Para combater o cenário desfavorável para esta imprensa especializada, a Vogue Portugal, em parte por estar associada a uma marca internacional reconhecida, apostou na inovação artística nas suas publicações e em conteúdos nas redes sociais para se manter relevante no panorama da imprensa atual. No entanto, só desde 2020 até agora, o seu preço mensal teve uma inflação de mais de 100%. Este aumento torna a revista mais exclusiva e contribui para uma queda na democratização do acesso à imprensa de moda de luxo, o que, inevitavelmente, faz com que os entusiastas pela tema procurem encontrar informação noutros lugares, tais como blogues e redes sociais.

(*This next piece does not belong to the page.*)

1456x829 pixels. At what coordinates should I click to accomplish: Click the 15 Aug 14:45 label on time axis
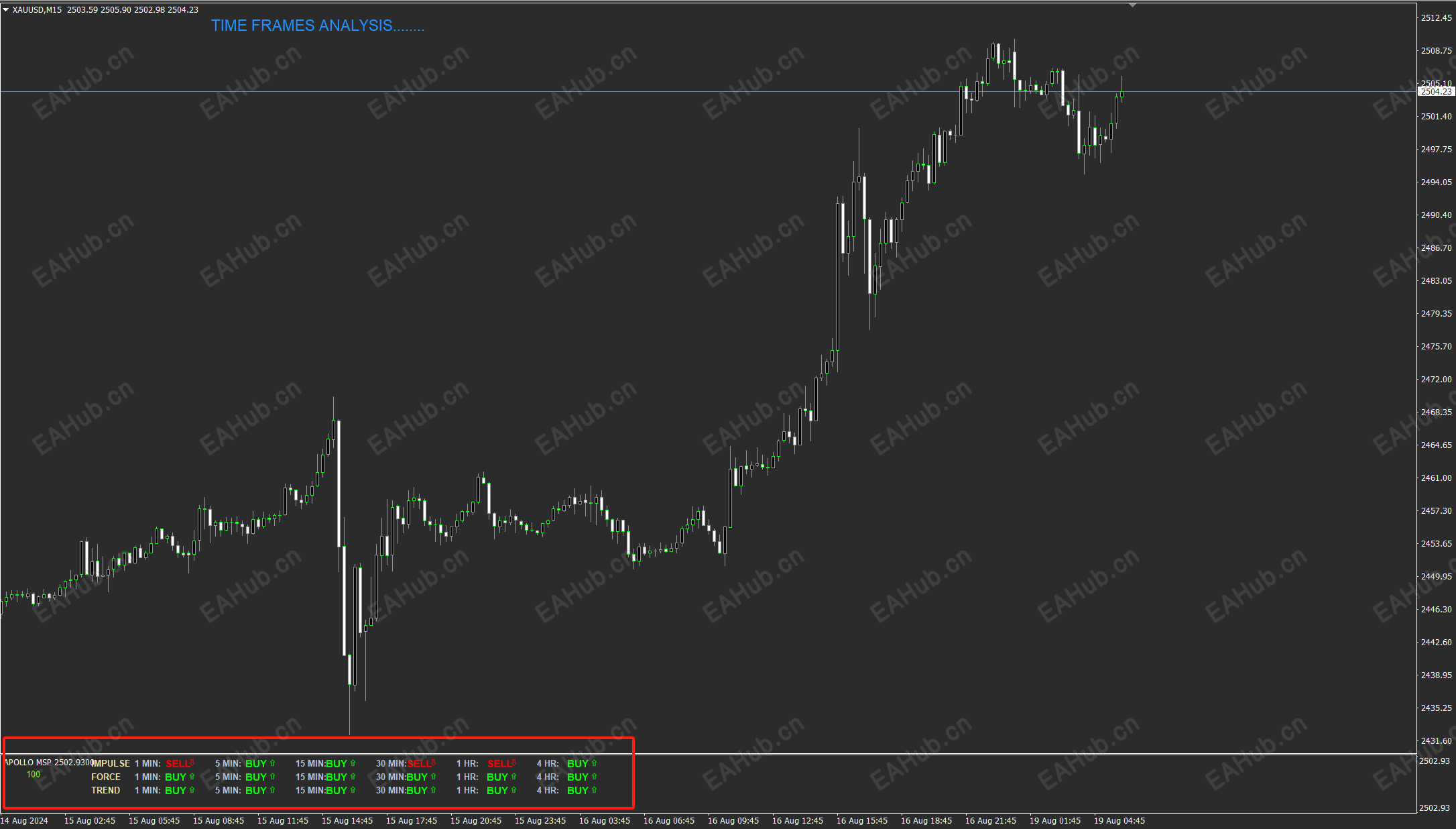click(347, 820)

Apesar do cenário desafiante, títulos como a Máxima, que apostam num design premium com conteúdos que se fazem sentir intemporais, têm conseguido, a pouco e pouco, transformar as revistas num objeto de coleção e, ao mesmo tempo, símbolo de sofisticação. Ao oferecer uma experiência física original e diferente, tanto ao nível visual como editorial, estas publicações conseguem ir além da função informativa e assumem-se como peças culturais e estéticas. Aos olhos do leitor, passam a ser valorizadas não apenas pelo conteúdo, mas também pelo seu valor material, podendo uma revista de uma edição antiga ou de lançamento único para comemoração do aniversário, como é o caso da Máxima, ser vendida em leilões a preços exorbitantes. Basta uma breve pesquisa na internet para perceber como uma revista pode ser transformada num produto de culto para colecionadores.